Sam withdrew the cigar he habitually kept in his shirt pocket and toyed with it. From the teeth marks on the end, Scott wondered if it was the same one he’d kept in his pocket for the last six months, ever since he’d promised Rosie he’d give up smoking. “D’you think she was trying to distract Sandy and used that as an excuse to keep her away from their place?”
He lifted one shoulder for a second and let it drop in a half-hearted shrug. “Could be.”
“All right, then for now we’ll treat them both as suspects.” Chad thumbed the button on his phone. Both Scott and Andy pulled out their notebooks to take their own notes. “Here’s what we’ve found out so far. Jessica Ann Guidry. Twenty-eight years old. Single. Never married. No criminal record. No outstanding warrants or arrests. A couple speed
ing tickets over the period of five years. Not a registered voter. According to Sandy, she’s currently employed as a dancer at the Blue Angel out in Alexandria.”
Andy hissed in a breath. “That’s a rough joint. Or it used to be back when I was on the force.”
“Dancer?” Scott leaned forward, glancing between his partner and his boss. “Am I right in thinking by dancer you’re talking exotic?”
“Yup, the Blue Angel is G-string and pasties optional. We busted quite a few of their girls for their extra services—” Andy curled his fingers and made air quotes, “—while I was in Vice. Bouncers didn’t enforce the no-touch rules. Owner didn’t care either. I’ve heard that the owner sold out last year so I guess it’s possible they’ve cleaned up their act.”

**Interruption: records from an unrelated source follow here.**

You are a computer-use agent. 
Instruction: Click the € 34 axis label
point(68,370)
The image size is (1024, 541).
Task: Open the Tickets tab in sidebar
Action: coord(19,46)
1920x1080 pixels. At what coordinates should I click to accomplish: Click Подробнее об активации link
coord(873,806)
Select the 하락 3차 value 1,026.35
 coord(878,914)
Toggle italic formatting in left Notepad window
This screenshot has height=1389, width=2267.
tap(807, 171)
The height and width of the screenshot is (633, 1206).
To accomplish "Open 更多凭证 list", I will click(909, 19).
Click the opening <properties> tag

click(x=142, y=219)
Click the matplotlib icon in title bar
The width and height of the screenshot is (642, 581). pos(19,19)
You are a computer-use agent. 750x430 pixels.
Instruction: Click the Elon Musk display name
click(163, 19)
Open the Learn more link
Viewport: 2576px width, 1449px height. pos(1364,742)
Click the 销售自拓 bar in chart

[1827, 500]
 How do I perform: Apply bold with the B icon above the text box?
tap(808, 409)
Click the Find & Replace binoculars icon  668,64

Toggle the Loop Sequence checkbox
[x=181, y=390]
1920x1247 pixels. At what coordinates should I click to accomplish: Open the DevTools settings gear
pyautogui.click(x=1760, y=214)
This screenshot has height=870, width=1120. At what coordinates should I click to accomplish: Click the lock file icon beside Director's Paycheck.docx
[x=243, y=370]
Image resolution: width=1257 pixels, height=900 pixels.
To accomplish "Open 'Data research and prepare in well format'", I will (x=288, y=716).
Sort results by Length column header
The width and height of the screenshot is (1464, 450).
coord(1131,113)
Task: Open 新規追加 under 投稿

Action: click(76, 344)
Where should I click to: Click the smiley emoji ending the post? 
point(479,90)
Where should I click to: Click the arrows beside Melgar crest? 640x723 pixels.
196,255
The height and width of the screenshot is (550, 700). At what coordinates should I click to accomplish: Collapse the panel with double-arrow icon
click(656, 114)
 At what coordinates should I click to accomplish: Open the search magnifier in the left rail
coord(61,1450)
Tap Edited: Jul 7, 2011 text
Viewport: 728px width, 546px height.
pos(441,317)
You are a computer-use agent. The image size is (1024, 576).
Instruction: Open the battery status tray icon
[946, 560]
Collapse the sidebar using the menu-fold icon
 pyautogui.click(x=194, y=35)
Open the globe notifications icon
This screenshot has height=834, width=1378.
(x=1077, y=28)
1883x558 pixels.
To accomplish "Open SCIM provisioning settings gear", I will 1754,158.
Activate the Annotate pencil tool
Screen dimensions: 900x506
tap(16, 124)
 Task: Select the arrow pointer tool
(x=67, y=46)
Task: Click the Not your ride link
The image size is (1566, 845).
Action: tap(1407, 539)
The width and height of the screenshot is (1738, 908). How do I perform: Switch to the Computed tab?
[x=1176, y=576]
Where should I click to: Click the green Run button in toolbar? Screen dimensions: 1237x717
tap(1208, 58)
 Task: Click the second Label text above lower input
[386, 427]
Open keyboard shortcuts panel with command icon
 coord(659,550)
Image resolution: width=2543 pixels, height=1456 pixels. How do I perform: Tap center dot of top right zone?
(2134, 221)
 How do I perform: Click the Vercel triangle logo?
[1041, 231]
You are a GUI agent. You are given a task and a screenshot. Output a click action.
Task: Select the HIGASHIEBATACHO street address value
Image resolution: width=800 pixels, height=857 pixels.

“When Sandy introduced us, she said Jazz works at a call center and Jazz didn’t correct her.” Then again, would a woman volunteer she was a possible hooker to someone like him?
Chad’s scowl deepened. “Apparently Ms. Guidry prefers not to tell her best friend her real profession and Sandy lets her get away with it.”
“So we’re keeping her on the list of suspects,” Sam added. “If she’s lyin’ about that who knows what else she’s lyin’ about.”
Chad turned back to his report. “Parents are divorced. Father’s last known address was in Richmond, Virginia, dropped off the radar approximately twelve years ago. Mother currently resides in Ocala, Florida, and works as a housekeeper at a no-name motel. From what we’ve been able to dig up so far, until she started working as a dancer four years ago, she was habitually late paying her credit cards. She’s now got over twenty grand in a bank account and her credit cards are at a zero balance. Mostly cash deposits from the looks of it, so there’s no way to check if she’s making her money from more than just stripping.”
“Maybe she wants to get out of the dancing business,” Andy speculated. “If someone offered her enough money for access to the router and Sandy’s accounts.”